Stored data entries
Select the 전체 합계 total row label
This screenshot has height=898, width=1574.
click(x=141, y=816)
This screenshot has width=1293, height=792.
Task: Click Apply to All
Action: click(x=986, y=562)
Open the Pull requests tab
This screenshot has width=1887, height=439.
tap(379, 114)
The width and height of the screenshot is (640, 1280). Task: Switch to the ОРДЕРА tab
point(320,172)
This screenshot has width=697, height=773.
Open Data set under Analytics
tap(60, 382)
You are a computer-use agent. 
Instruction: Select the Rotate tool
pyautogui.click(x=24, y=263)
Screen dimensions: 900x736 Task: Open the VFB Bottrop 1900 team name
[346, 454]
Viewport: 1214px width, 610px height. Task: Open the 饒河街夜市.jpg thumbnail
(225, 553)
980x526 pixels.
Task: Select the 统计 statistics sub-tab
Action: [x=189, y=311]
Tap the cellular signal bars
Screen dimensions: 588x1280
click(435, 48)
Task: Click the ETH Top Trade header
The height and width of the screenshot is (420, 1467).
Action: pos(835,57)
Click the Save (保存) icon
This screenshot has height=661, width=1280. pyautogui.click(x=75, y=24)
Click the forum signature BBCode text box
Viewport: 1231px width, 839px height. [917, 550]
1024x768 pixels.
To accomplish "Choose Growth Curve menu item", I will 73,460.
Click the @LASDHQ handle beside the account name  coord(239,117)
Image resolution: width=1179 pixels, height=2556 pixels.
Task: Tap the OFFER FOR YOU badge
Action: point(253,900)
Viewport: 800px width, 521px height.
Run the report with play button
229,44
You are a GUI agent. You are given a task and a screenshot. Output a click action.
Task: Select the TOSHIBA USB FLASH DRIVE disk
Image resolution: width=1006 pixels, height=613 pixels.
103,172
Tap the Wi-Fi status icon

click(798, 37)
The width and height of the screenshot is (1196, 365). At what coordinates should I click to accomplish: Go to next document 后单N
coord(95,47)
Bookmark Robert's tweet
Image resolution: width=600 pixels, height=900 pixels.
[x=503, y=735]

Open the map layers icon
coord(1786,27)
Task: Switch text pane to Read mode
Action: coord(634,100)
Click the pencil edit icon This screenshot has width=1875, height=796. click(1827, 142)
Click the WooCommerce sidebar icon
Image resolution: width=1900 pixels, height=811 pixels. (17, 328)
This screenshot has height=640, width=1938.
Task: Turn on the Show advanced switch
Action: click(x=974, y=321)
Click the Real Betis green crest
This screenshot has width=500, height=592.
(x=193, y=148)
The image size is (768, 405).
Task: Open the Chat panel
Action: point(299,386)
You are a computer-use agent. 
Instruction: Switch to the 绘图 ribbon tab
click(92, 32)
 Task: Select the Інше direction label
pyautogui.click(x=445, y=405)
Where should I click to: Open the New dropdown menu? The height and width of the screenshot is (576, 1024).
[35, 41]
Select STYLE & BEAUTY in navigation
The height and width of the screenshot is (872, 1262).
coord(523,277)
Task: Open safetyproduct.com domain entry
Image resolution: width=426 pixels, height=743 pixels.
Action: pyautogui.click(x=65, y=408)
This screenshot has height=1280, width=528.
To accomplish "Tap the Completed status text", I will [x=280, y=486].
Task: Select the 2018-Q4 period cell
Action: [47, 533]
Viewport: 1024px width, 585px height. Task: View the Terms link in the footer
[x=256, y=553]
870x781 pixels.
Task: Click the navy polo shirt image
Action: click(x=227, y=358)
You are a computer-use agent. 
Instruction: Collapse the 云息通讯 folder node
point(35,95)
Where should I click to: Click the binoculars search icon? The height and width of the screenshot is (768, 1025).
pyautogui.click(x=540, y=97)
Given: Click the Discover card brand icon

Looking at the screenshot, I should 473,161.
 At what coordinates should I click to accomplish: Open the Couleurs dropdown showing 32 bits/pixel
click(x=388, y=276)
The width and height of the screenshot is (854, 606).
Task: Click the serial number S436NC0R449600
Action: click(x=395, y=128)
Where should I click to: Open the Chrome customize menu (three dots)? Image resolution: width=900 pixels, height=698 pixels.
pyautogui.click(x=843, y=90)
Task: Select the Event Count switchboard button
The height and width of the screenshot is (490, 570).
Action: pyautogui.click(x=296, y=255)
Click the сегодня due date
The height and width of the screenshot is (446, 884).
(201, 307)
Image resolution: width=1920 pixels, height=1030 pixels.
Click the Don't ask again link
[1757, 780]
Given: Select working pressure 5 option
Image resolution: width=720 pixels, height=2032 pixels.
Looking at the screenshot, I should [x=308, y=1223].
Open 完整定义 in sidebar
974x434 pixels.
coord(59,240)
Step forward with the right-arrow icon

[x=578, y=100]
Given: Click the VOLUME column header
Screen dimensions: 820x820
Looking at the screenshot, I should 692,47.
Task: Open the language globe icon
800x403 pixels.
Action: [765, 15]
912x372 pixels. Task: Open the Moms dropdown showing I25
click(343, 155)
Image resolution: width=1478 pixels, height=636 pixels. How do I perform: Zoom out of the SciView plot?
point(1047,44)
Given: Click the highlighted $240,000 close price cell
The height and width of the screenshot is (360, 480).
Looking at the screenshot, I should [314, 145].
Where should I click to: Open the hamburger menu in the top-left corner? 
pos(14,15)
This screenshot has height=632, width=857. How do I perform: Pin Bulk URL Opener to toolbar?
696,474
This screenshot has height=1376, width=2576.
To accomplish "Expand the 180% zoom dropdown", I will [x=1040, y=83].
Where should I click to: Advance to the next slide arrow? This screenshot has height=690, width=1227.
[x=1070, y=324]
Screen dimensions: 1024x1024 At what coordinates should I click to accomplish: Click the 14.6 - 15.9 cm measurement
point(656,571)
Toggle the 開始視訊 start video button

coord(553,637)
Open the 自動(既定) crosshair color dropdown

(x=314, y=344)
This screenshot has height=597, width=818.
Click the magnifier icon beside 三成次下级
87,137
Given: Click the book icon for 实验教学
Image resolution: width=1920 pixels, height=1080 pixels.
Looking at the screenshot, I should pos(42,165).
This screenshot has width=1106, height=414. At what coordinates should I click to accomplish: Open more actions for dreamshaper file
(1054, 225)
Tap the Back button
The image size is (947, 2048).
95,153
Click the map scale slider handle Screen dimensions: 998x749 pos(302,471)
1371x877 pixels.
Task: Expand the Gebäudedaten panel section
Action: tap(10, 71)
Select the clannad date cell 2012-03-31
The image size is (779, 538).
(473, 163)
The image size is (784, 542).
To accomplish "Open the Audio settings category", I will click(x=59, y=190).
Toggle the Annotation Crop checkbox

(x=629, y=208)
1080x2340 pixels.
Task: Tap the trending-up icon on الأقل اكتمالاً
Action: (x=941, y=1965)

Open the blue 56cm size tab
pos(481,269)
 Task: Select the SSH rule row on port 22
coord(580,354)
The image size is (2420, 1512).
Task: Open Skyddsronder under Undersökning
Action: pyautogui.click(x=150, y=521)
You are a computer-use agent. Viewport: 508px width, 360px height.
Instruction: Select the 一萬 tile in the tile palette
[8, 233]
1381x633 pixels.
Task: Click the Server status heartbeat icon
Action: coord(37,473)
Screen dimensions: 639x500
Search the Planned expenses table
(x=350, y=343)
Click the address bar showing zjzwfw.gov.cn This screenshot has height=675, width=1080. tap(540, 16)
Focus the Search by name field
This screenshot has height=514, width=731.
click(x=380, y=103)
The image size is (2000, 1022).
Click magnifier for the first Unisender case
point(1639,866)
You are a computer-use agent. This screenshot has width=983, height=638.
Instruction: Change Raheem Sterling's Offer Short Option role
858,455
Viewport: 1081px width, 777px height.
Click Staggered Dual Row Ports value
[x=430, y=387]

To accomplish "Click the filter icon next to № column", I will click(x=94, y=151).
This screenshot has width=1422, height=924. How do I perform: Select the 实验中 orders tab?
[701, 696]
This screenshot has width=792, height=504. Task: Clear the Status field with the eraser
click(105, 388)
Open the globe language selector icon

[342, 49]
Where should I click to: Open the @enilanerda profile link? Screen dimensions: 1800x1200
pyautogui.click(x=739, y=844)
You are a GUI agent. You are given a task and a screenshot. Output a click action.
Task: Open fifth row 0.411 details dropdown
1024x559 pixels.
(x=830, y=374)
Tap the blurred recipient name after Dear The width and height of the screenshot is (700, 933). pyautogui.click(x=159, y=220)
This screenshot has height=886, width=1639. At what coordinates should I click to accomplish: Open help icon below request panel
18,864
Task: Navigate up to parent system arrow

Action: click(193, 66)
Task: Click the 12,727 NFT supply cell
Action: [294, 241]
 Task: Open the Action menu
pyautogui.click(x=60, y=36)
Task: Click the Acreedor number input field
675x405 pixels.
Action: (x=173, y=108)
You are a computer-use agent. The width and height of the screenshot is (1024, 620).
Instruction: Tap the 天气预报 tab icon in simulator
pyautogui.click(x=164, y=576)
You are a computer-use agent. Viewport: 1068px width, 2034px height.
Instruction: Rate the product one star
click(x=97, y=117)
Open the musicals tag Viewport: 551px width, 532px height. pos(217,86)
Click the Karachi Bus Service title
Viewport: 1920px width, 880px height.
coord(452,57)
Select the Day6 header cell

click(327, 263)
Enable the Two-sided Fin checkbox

* **Exercise instructions**
Please give again the lines above between the line holding "Task: Select the Інше direction label" and the line holding "Select STYLE & BEAUTY in navigation", inclusive, exactly as they are and with nothing added.

* **Exercise answer**
 Task: Select the Інше direction label
pyautogui.click(x=445, y=405)
Where should I click to: Open the New dropdown menu? The height and width of the screenshot is (576, 1024).
[35, 41]
Select STYLE & BEAUTY in navigation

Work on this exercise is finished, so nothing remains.